[DATA PROVIDED]
........

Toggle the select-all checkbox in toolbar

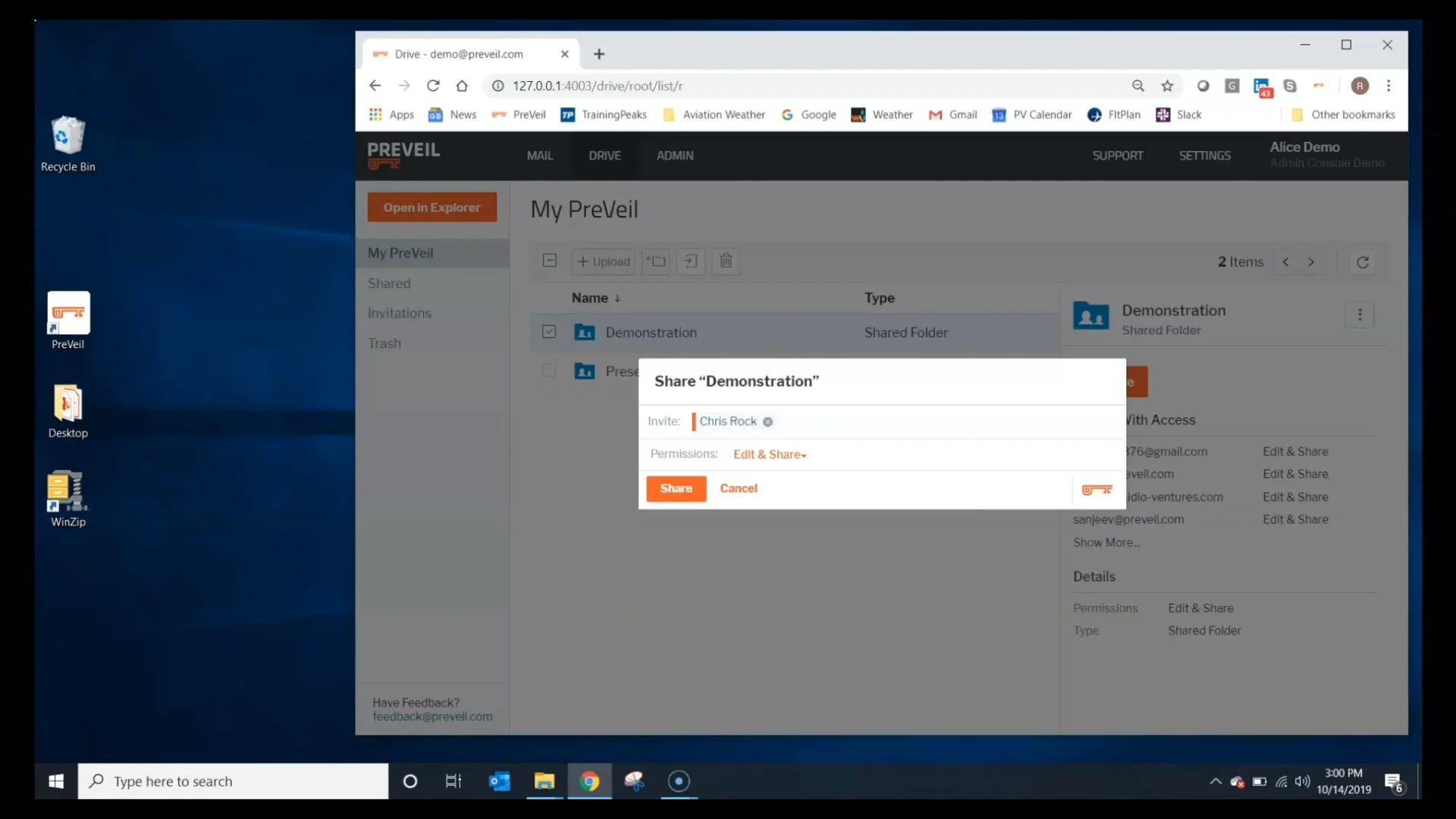pos(550,261)
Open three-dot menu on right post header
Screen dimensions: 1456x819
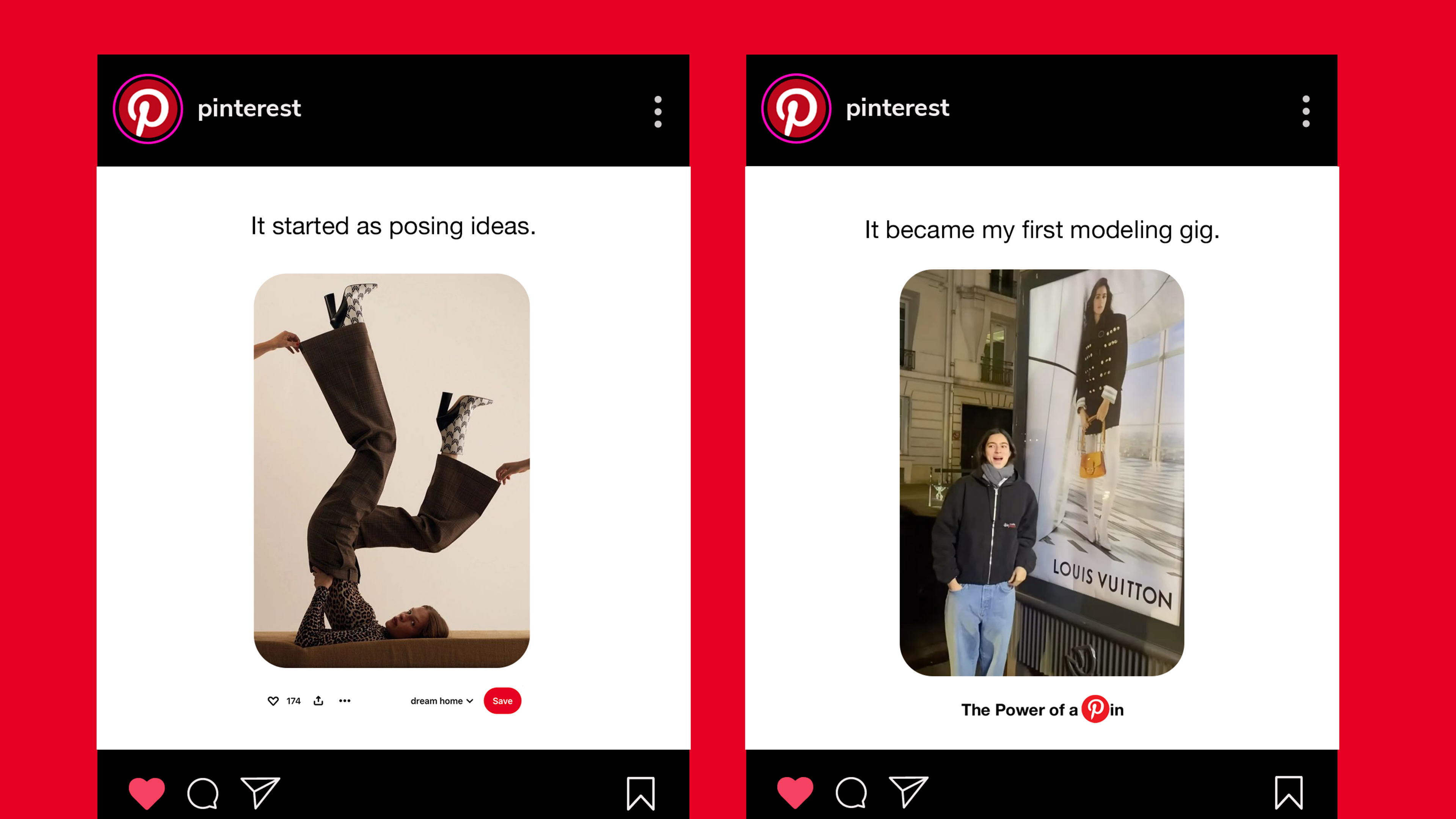(x=1305, y=111)
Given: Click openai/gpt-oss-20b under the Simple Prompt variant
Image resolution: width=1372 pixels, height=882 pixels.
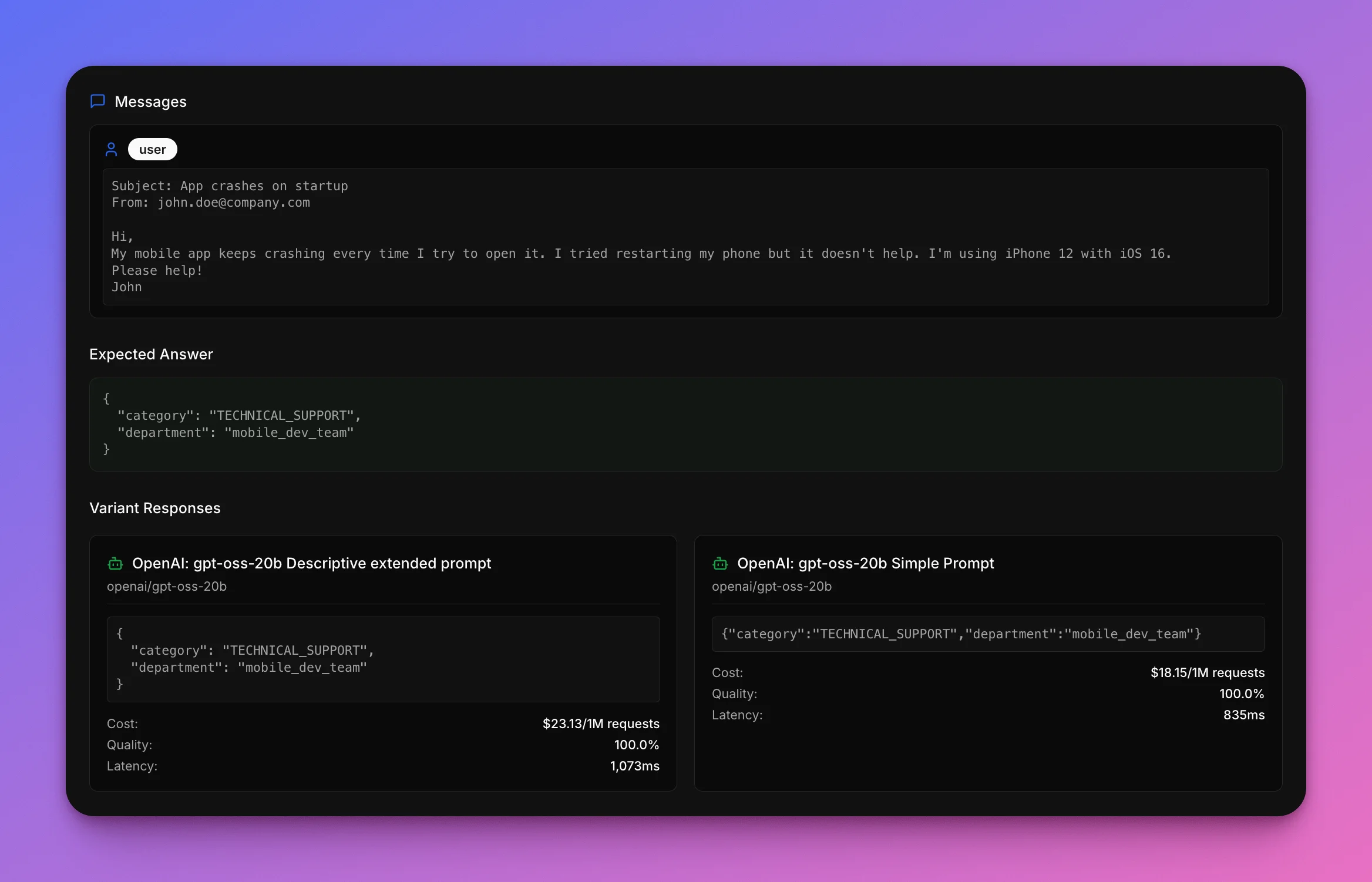Looking at the screenshot, I should [771, 586].
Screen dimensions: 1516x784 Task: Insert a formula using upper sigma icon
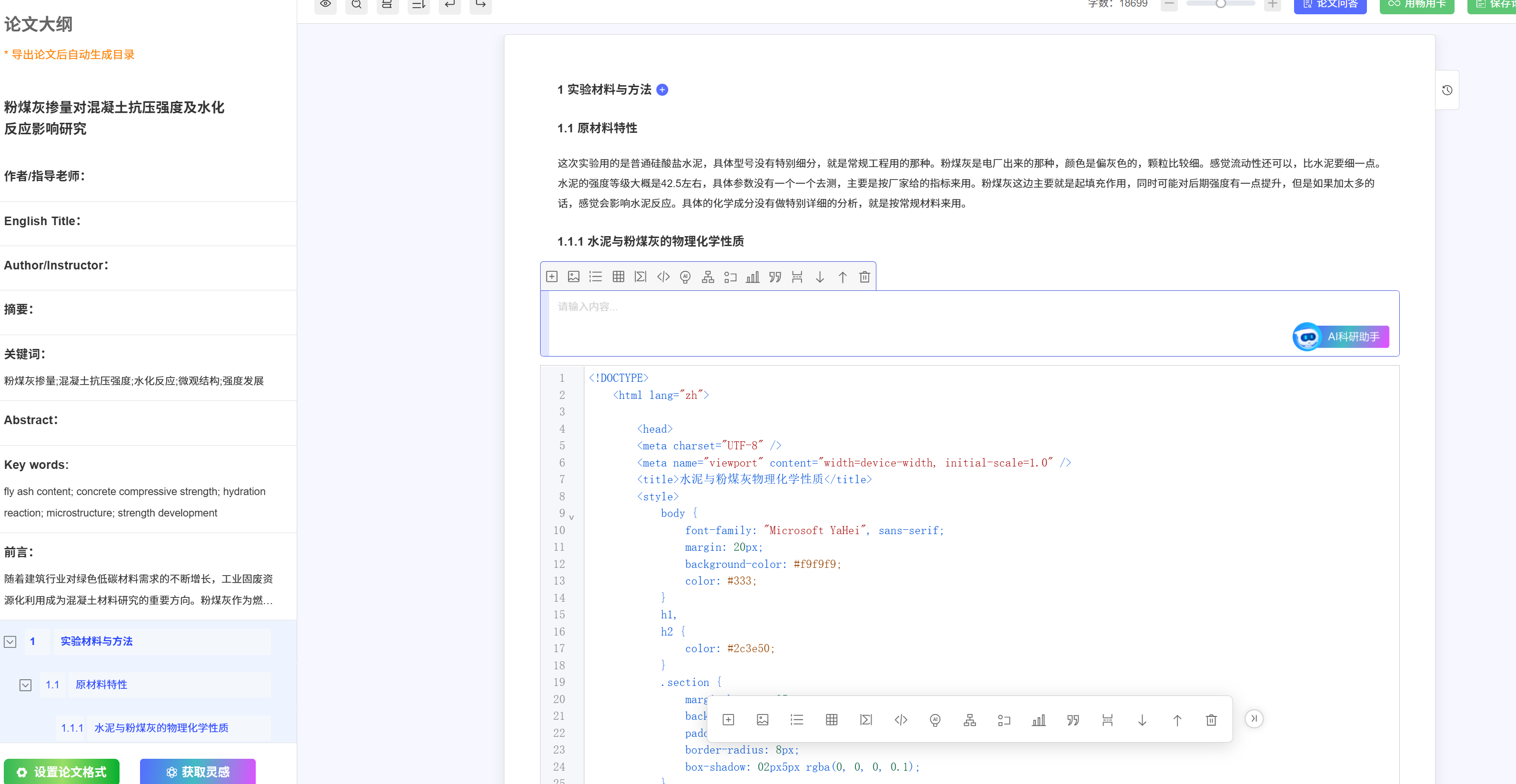(640, 277)
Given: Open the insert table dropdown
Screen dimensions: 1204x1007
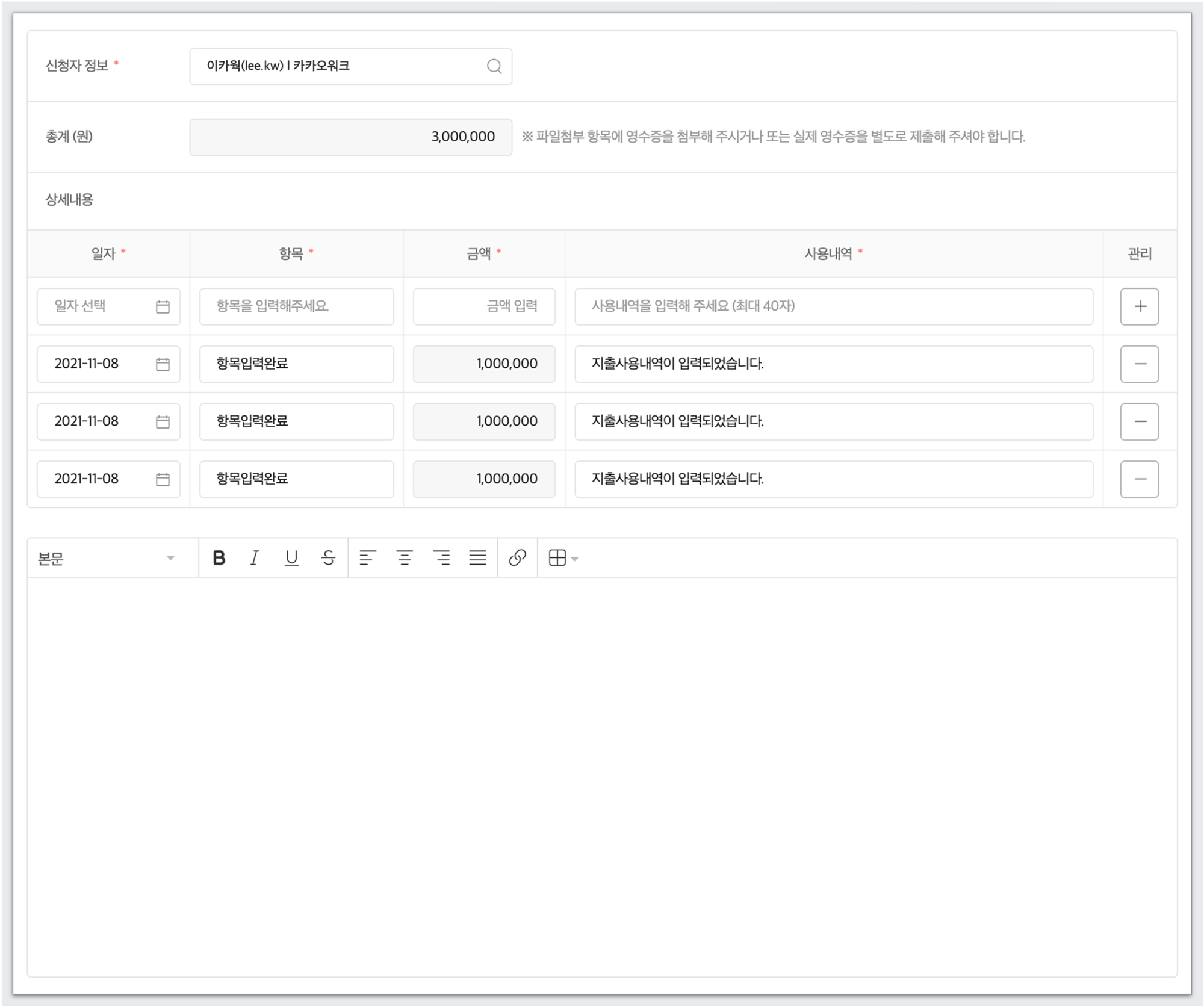Looking at the screenshot, I should tap(563, 558).
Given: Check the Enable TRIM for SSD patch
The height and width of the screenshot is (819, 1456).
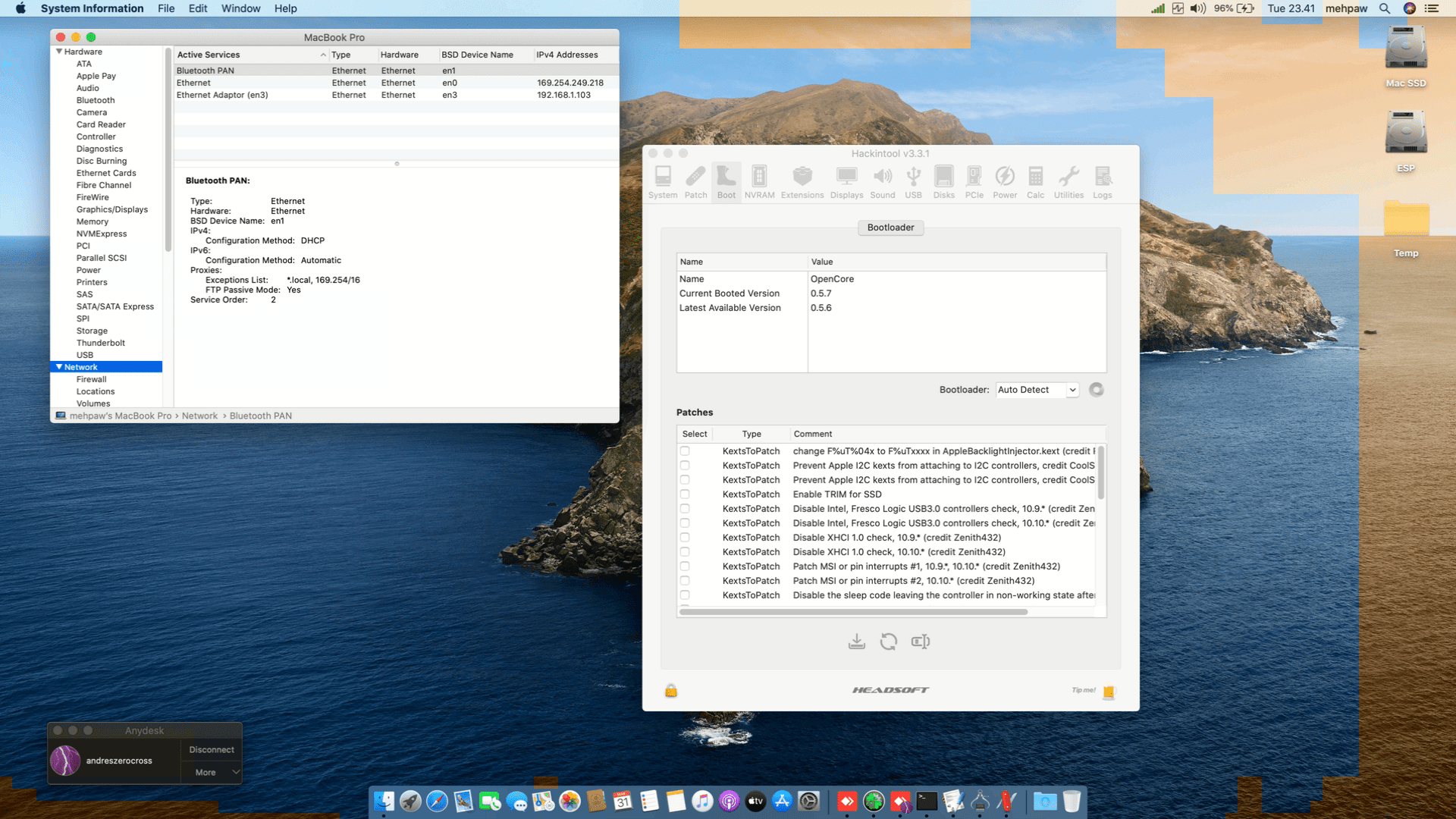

........

[TASK REQUIREMENTS] Copy out every line of the data that includes the word "Given".

[YOUR SOLUTION]
Given: Click openai/gpt-oss-20b under the Simple Prompt variant
Given: Open the insert table dropdown
Given: Check the Enable TRIM for SSD patch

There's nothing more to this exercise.